I told her about Dragon in our bushes. She said he was
probably looking for the teeth he had kicked out of a kid last week.
Apparently, if he could find them, they could make dentures out of them and
then his family wouldn’t prosecute him for ‘loss of face’.
I said that was probably unlikely, because it had only
been one tooth, and technically it was a milk tooth anyway and the kid had
slipped over whilst running away from Dragon – he hadn’t physically held him
down and knocked the tooth out of him. Plus that had happened on the other side
of the park, nowhere near my back yard.
A little bit later, once we had finished our ice pops, we
said goodbye and arranged to watch movies on Sunday afternoon. Then I walked
across the park and went to open my gate. I looked around before letting myself
in. There was Dragon again, sitting in the bushes, just like before.
So, just like before, I walked up and asked him what he was doing.
“Fuck, would you stop doing that?”
I wanted to tell him that he shouldn’t swear, but I thought
he would probably hit me, and it would also sound very un-cool, and I wanted to
be cool. Or at least, cool-er. So I didn’t. Instead I just said: “Would you
stop trespassing?”
“I’m not.”
“This is part of my house, and you’re on it.”
“It’s part of the park.”
“No it’s not.”
I was determined to win.
“Look, just piss off would you.”
He won.
I took a step back and he returned to bending in the
undergrowth.
“Please tell me what you’re doing,” I asked, changing my
approach. I really did want to know.
“I can’t tell you.”
“Why not?”
“Because you’ll tell your parents, and then they’ll get
involved, and it will frighten her.”
“Who?”
“No one. Now go away, would you.”
“If you don’t tell me, I’ll tell them that you’re
trespassing.”
“I’m in the park, you lunatic!”
“They’ll still come and ask you questions.”

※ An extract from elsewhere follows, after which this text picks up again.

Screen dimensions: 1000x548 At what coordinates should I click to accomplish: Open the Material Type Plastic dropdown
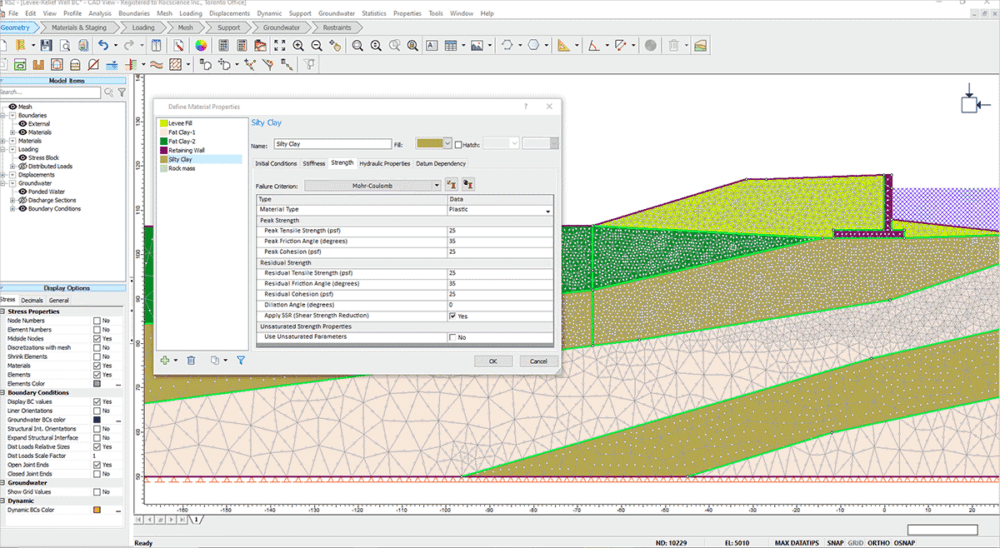[x=547, y=210]
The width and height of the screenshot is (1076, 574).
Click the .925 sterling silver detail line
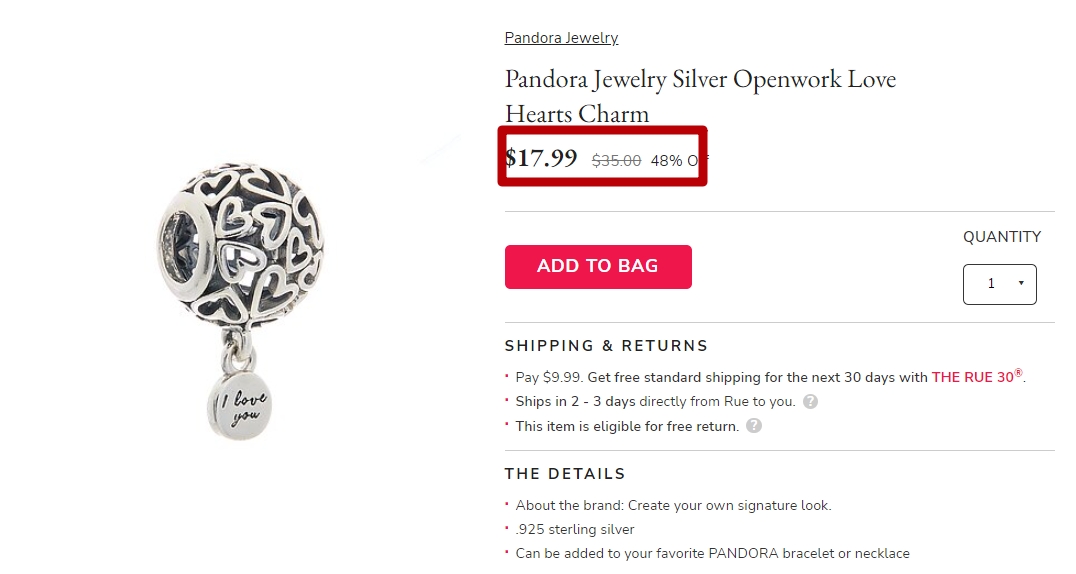[575, 529]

“And I’ll punch your teeth out.”
“You wouldn’t hit a girl.”
He straightened up and stared at me. I suddenly felt very
uncertain about that last statement.
I heard a mewing sound.
“Have you got a cat?” I asked.
He scratched the back of his head and looked at his shoes
for a moment.
“Look,” he eventually said. “Come here.”
Carefully, I picked my way through the tangled weeds
until I could see where he was pointing.
“See that hole over there?”
I could. It went down beneath a crumbling redbrick wall,
half-buried in the mud, and held back by an ivy-covered garden fence.
“Yeah.”
“My cat’s down there.”
I heard another mewing sound.
“What’s it doing down there?”
“She’s having kittens.”
My eyes widened.
“Why’s she having them down there?”
“When cats have kittens, they make a nest – somewhere
they feel safe.”
“She feels safe down there?”
“Guess so. It’s dark and well hidden.”
“Why didn’t she make her nest at your house? Is she
frightened of you?”
“Don’t be stupid.”
“It’s not stupid. Everyone else is.”
He looked at me a little funny then.
“No, she’s not scared of me. But the problem is that if
she has the kittens down there, they might not get out, or she might not be
able to get the right food. Or, if it gets too cold… well, they might not be
safe down there. I need to get her out.”
I thought about this for a moment. “What about milk?”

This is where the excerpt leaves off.